Almost exactly a year later, the stock hit a low of $4.75. In March 2005, Ligand’s cancer drug Targretin missed its primary endpoints in two pivotal trials evaluating the drug in front-line combination therapy to treat non-small-cell lung cancer. The firm’s stock fell more than 28 percent on that news, and continued to drop.

Ligand’s notes are coming due in November 2007, and Ligand these days is doing appreciably better, selling last week at around $12.50, about twice the conversion price. But Dyson urges companies not to gamble.

"The short-dated, hard no-call structure has a different safety profile, a very poor safety profile," he said. "[As a biotech firm], if my stock goes up, I can’t force conversion because I’m prevented by the terms I chose to write in my own contract, and if my stock goes down, I worry about having to refinance. You set yourself up for a situation where it’s hard to navigate a good outcome."

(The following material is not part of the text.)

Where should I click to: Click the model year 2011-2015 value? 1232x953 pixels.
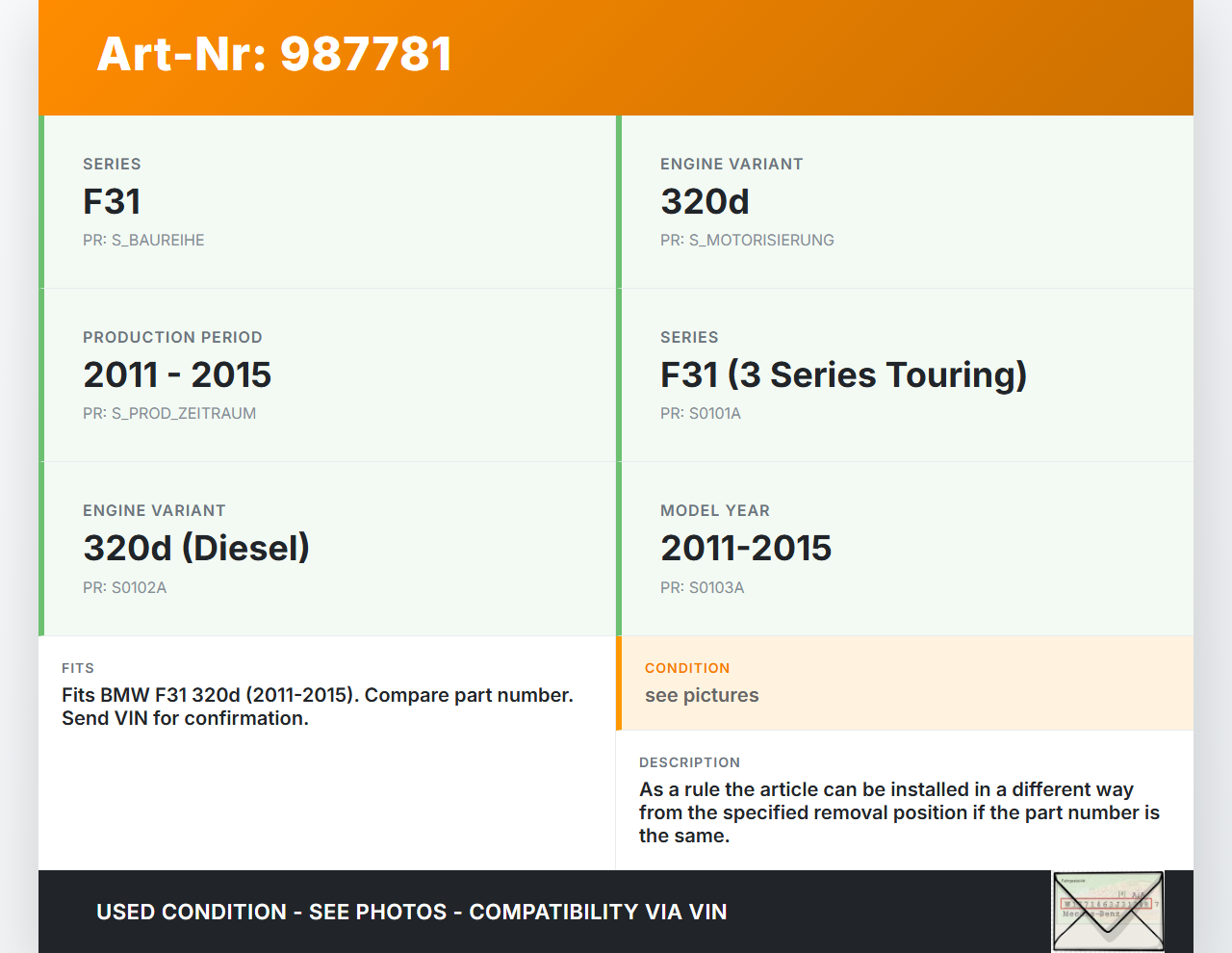click(746, 549)
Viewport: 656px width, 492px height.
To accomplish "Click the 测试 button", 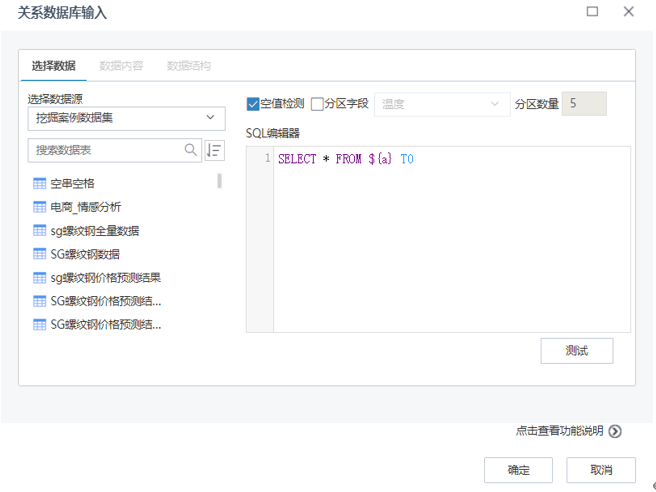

Details are "pretty arcane," Dyson conceded. "I don’t think the data is well known, because nobody has collected it," he said - but the consequences for taking heed can be clear and undeniable.

"The simplest bond is a short dated, hard ‘no-call’ bond," he said. "In order to do that kind of deal, [biotech firms] take on a structure which doesn’t match their own high metabolism rate, and they end up diluting [for] their shareholders."